Vegakameratene (founded 24 April 2008) is a Norwegian futsal team currently playing in Eliteserien, the Norwegian top division. The club is currently based in Trondheim, but has origins at the island of Vega in Nordland county. It has been a part of the top division since the creation of the league in 2008/2009, and has since its first league title in 2010/2011 been able to defend the title three consecutive times.
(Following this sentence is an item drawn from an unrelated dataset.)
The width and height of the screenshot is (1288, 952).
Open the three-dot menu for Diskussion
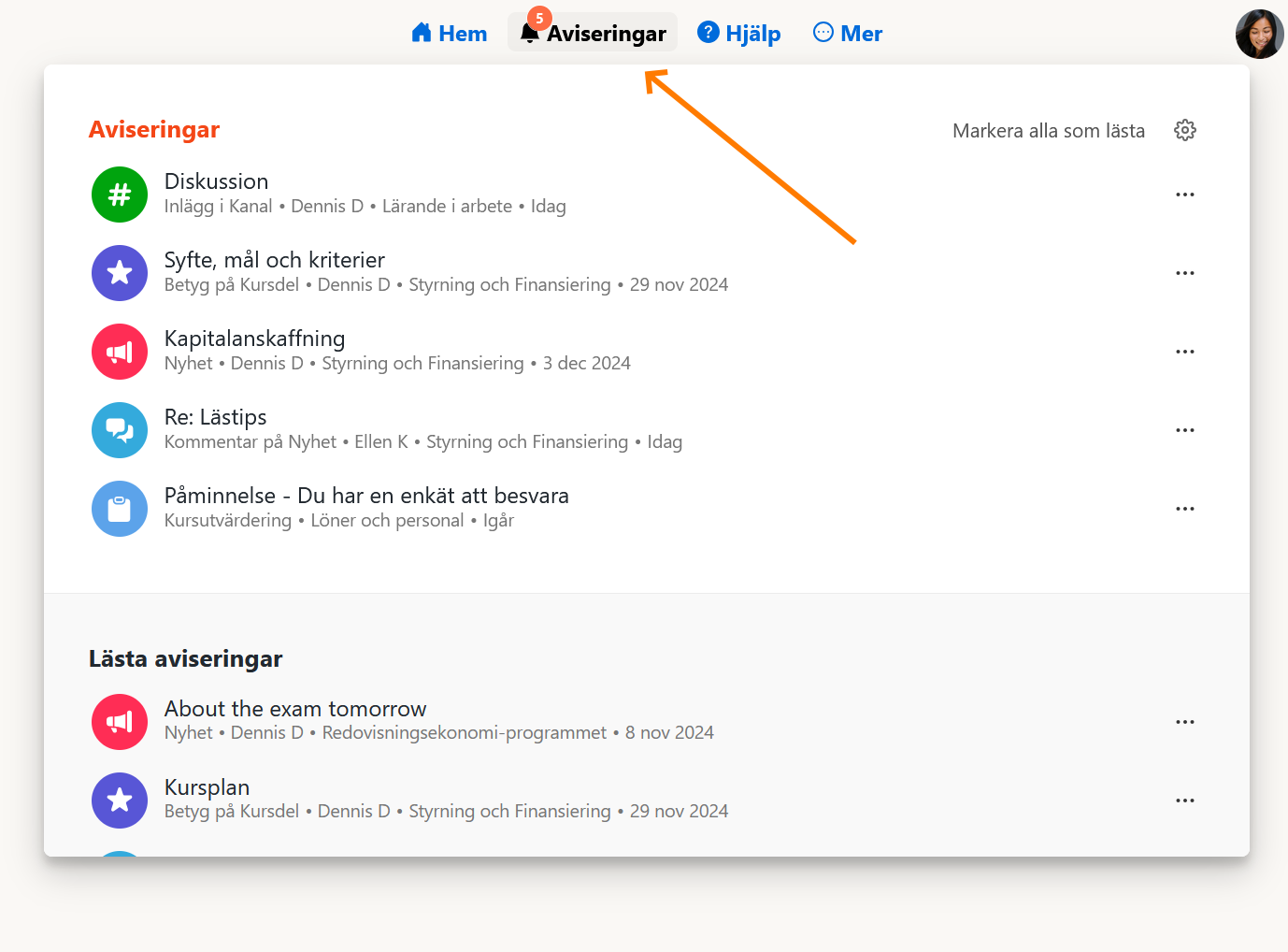[1185, 195]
As Norwegian champions, Vegakameratene has represented Norway in the UEFA Futsal Cup four times, and was the first Norwegian team advancing to the Main round back in 2011. In 2014, the team was admitted directly to the Main round, after being ranked as the 17th best team participating.

== Eliteserien ==

| Season | League |  |  |  |  |  |  |  |  | Ref. |
| Divisjon | P | W | D | L | + | - | Pts | Rank |
| 2008/09 | Eliteserien | 18 | 11 | 1 | 6 | 96 | 66 | 34 | 4 |  |
| 2009/10 | Eliteserien | 18 | 14 | 0 | 4 | 69 | 48 | 42 | 2 |  |
| 2010/11 | Eliteserien | 18 | 16 | 1 | 1 | 91 | 27 | 49 | 1 |  |
| 2011/12 | Eliteserien | 18 | 13 | 1 | 4 | 75 | 33 | 40 | 1 |  |
| 2012/13 | Eliteserien | 18 | 13 | 3 | 2 | 80 | 28 | 42 | 1 |  |
| 2013/14 | Eliteserien | 18 | 15 | 3 | 0 | 74 | 18 | 48 | 1 |  |

== UEFA Futsal Cup ==

| Season | Round | Opponent |  | Result | Arena | Location |
| 2011–12 | Preliminary Round | Bulgaria | Varna | 5–3 | Palace of Culture and Sports | Varna |
| Denmark | BGA | 3–2 | Palace of Culture and Sports | Varna |
| Iceland | Fjölnir | 4–1 | Palace of Culture and Sports | Varna |
| Main Round | Czech Republic | Era-Pack Chrudim | 2–6 | Arena Poznan | Poznań |
| Poland | Akademia FC Pniewy | 2–3 | Arena Poznan | Poznań |
| Belgium | A&M Châtelineau | 2–2 | Arena Poznan | Poznań |
| 2012–13 | Preliminary Round | Andorra | FC Encamp | 4–2 | Poliesportiu d'Andorra | Andorra la Vella |
| Israel | Maccabi Nahalat Itzhak | 0–0 | Poliesportiu d'Andorra | Andorra la Vella |
| Armenia | Shahumyan | 4–1 | Poliesportiu d'Andorra | Andorra la Vella |
| Main Round | Serbia | KMF Ekonomac Kragujevac | 2–6 | Olympic Sports Centre, Riga | Riga |
| Latvia | FK Nikars | 1–2 | Olympic Sports Centre, Riga | Riga |
| North Macedonia | KMF Zelezarec Skopje | 4–2 | Olympic Sports Centre, Riga | Riga |
| 2013–14 | Preliminary Round | Turkey | Fırat Üniversitesi Elazığ | 6–2 | Hollgasse Hall | Vienna |
| Switzerland | Futsal Minerva | 2–1 | Hollgasse Hall | Vienna |
| Austria | Stella Rossa Wien | 2–2 | Hollgasse Hall | Vienna |
| Main round | Netherlands | CF Eindhoven | 0–3 | Jezero Hall | Kragujevac |
| Serbia | KMF Ekonomac Kragujevac | 1–5 | Jezero Hall | Kragujevac |
| Croatia | MNK Nacional Zagreb | 0–2 | Jezero Hall | Kragujevac |
| 2014–15 | Main Round | Hungary | MVFC Berettyóújfalu | 2–3 | Pálffy István Rendezvénycsarnok | Berettyóújfalu |
| Slovakia | Slov-Matic Bratislava | 0–3 | Pálffy István Rendezvénycsarnok | Berettyóújfalu |
| Cyprus | APOEL FC | 3–3 | Pálffy István Rendezvénycsarnok | Berettyóújfalu |

== Coach ==
Kai Bardal has been the coach of Vegakameratene since its foundation in 2008.